● **READING TEXT**
# How to Survive the End of the World - National Geographic series



## PaulLev (Nov 2, 2012)

part science fiction, part serious speculation and analysis, all frightening - and I'm in most or all episodes in this new National Geographic series that debuts (in the US) on December 10.

trailer: http://paullevinson.blogspot.com/2013/11/how-to-survive-end-of-world-on-national.html


----------



## balaspa (Dec 27, 2009)

Interesting - however, if the world is really ending - there would be no way to survive without going to another world. Y'know?


----------



## Lisa Scott (Apr 4, 2011)

Very cool!  I'm going to watch. Thanks for the heads up.


----------



## PaulLev (Nov 2, 2012)

balaspa said:


> Interesting - however, if the world is really ending - there would be no way to survive without going to another world. Y'know?


Actually, that very question was addressed in a National Geo show on which I was a guest "expert" last year - "Evacuate Earth".


----------



## PaulLev (Nov 2, 2012)

Lisa Scott said:


> Very cool! I'm going to watch. Thanks for the heads up.


My pleasure!


----------



## PaulLev (Nov 2, 2012)

Coming tomorrow (Jan 2) at 9pm and 11pm, episode #3 in this series: Frozen Earth (screenshot in OP is from Frozen Earth)

Details on the first two episodes:

http://paullevinson.blogspot.com/2013/12/how-to-survive-end-of-world-on-nat-geo.html

http://paullevinson.blogspot.com/2013/12/how-to-survive-end-of-world-story.html


----------



## PaulLev (Nov 2, 2012)

Early warning: NatGeo Channel resumes its "How to Survive the End of the World" series with two episodes on July 20: "Micro Monsters (Nanotech)" 9pm Eastern, and "Flooded Earth" 10pm Eastern - the following trailer for "Micro Monsters" features me at the beginning - http://channel.nationalgeographic.com/channel/how-to-survive-the-end-of-the-world/videos/conventional-weapons-vs-nano-robots/


----------



## Melisse (Jun 3, 2012)

● **EXERCISE TASK**
Write the next part of the forum thread above about the National Geographic series "How to Survive the End of the World," starting right after its final line.

● **PROVIDED DATA**
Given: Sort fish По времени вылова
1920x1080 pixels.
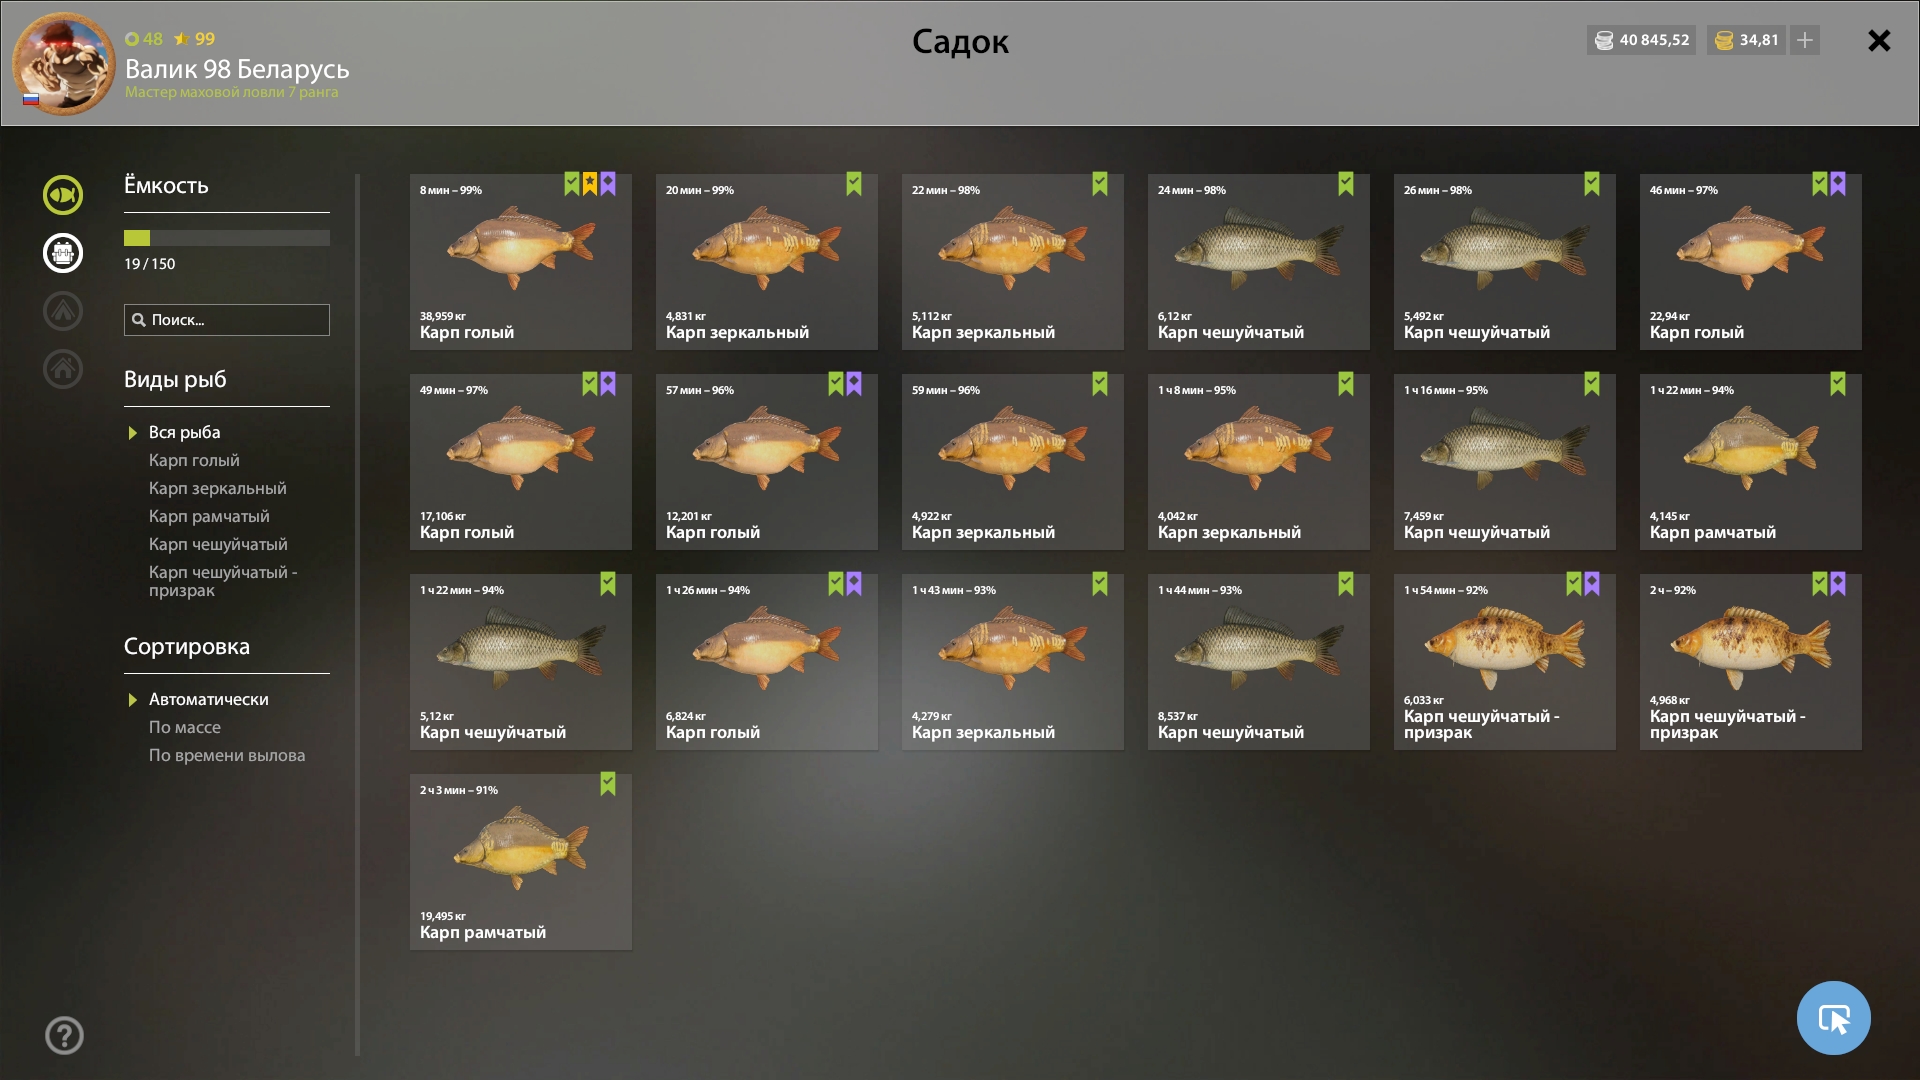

● **EXERCISE OUTPUT**
I'll watch!

Years ago, when young and foolish, hubby and I belonged to a church*cough* that went totally nuts about Y2K. A year of prep, storing water, canned goods etc...I was skeptical and told my hubby if it was really going to happen, shouldn't we move home to NW Montana--with the deer and the elk, the salmon, the trout, wild huckleberries, good ol' boys relatives who can shoot and butcher meat? Who know where to harvest free firewood?

Hubby agreed, but we decided this was all a panic. And it was, come the dreaded morning after, Wichita, KS still stood. Wal Mart was open.


----------



## PaulLev (Nov 2, 2012)

Absolutely right - indeed, I think of the series as a sort of reality television science fiction.  Enjoy!


----------



## balaspa (Dec 27, 2009)

If it's really the "end" of the world - ain't no one gonna survive.


----------



## PaulLev (Nov 2, 2012)

Good point - the title is an oxymoron.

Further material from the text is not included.